DOCUMENT TEXT:
= = =
If you are inclined to worry about your teenagers striking out on the road to independence here, there are some important things to keep uppermost in mind: your teenagers are in a very exciting city that is relatively safe for them to explore. They have an opportunity to learn about a wealth of cultures and to cultivate a life-long habit of respecting differences in others. In many cases, they attend schools that provide a more rigorous education than they would find at home. They also have an opportunity to learn Mandarin Chinese, a language that schools elsewhere are scrambling to add to the curriculum. You have provided them with enormous advantages by settling them here for their teenage years.

Moving to China.
Chances are that your teenager didn’t have a voice in the decision to move. In some lucky families, the child may nonetheless embrace the adventure. But for many, the move is wrenching, coming at a time when their peer group is paramount. Suddenly, your teenager finds him/herself in a school where the other kids don’t dress the same, don’t do the same things after school, don’t care about the same sports teams, don’t listen to the same music, and, in the school corridors and at lunch-time, may be conversing in a language s/he doesn’t understand.

Parents need to recognize just how powerless and alone their child may feel and react accordingly. If you have any say-so, arrive in Shanghai shortly before school starts, since a June arrival offers the specter of months with a sad/angry teen alone and using every electronic means available to contact friends at home. But if early summer is when you must come, do your best to connect your teen with peers through the Community Center Shanghai (see below) and by joining expat organizations, some of which have activities in the summer, that will connect you with other families.

Another bit of advice: whenever possible, try to include your teenagers in the major family decisions that flow from the decision to move. Would they prefer to live in downtown Shanghai or out in the suburbs closer to the international schools? What are they interested in experiencing in China – including concerts and major sports events that are only available in such a large city? What are the vacation destinations – many inaccesible from their home country – which hold special appeal? Scuba diving in Thailand? Hiking along the Great Wall? Riding a horse in Mongolia? Don’t be surprised if it takes quite a while for your child to grow comfortable in his or her new home. The positive side of the equation is that by genuinely sharing the adjustment, modeling positive behavior by engaging the opportunities here yourself, and making yourself available for plenty of listening, you will strengthen your relationship with your teenager in ways that you probably never would have if you had not left home.
= = =
PROBLEM DESCRIPTION:
Can you rewrite the passage on teenagers moving to China between "If you are inclined" and "Moving to China.", inclusive, with "exciting" changed to "vibrant"? The records have nothing to do with this.
= = =
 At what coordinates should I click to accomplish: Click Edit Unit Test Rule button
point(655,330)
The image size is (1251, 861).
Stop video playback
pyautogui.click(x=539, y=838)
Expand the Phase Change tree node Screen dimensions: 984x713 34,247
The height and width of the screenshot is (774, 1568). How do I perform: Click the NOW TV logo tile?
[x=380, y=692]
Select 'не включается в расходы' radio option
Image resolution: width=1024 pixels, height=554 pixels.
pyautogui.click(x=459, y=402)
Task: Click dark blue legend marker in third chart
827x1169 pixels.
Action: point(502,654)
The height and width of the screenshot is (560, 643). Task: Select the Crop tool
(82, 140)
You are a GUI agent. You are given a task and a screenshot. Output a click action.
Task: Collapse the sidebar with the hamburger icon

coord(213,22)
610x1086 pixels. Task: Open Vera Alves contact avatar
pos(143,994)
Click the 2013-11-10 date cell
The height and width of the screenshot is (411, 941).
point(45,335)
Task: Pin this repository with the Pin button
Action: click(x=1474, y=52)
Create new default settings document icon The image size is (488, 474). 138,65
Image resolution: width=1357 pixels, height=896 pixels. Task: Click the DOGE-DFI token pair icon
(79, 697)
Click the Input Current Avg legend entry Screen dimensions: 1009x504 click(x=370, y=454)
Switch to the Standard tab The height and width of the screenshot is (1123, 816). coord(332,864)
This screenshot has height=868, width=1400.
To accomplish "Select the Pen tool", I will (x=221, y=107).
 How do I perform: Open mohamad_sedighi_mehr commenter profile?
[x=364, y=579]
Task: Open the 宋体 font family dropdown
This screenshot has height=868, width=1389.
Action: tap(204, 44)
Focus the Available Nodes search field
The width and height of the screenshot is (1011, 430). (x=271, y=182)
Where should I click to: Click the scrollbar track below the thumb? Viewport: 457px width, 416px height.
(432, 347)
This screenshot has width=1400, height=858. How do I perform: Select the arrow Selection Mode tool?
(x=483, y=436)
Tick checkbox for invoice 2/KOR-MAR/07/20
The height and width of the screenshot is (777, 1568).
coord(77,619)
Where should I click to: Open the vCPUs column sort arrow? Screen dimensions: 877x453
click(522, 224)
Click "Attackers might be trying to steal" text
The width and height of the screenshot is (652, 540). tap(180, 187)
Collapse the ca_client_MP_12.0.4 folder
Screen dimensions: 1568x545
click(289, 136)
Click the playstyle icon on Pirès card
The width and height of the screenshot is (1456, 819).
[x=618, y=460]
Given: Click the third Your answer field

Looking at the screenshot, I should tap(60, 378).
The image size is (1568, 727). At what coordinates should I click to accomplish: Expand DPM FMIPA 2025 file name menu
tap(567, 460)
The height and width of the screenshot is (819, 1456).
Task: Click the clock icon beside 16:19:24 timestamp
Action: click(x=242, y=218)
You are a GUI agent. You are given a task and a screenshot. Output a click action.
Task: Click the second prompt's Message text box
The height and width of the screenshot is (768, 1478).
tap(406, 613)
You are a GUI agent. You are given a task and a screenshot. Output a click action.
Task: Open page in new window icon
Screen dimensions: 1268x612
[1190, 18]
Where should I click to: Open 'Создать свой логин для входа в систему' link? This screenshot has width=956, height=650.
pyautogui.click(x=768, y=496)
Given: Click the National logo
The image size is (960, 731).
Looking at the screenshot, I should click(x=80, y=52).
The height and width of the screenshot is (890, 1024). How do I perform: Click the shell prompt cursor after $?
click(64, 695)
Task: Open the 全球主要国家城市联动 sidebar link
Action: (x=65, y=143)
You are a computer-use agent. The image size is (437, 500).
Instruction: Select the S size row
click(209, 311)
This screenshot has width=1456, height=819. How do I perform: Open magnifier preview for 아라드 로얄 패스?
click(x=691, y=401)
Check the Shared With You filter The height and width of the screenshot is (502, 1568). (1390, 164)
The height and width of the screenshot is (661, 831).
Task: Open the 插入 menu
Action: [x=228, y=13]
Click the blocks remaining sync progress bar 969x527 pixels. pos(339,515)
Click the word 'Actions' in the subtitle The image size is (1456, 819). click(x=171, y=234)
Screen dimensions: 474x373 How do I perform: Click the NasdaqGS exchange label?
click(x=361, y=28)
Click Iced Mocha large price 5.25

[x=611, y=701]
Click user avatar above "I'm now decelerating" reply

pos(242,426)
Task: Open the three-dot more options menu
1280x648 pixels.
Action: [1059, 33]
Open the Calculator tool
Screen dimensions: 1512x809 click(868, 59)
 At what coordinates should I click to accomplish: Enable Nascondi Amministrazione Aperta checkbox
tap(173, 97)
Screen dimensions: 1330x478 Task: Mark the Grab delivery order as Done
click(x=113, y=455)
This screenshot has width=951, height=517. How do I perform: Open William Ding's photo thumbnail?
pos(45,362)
= = =
RESULT FOR THIS EXERCISE:
If you are inclined to worry about your teenagers striking out on the road to independence here, there are some important things to keep uppermost in mind: your teenagers are in a very vibrant city that is relatively safe for them to explore. They have an opportunity to learn about a wealth of cultures and to cultivate a life-long habit of respecting differences in others. In many cases, they attend schools that provide a more rigorous education than they would find at home. They also have an opportunity to learn Mandarin Chinese, a language that schools elsewhere are scrambling to add to the curriculum. You have provided them with enormous advantages by settling them here for their teenage years.

Moving to China.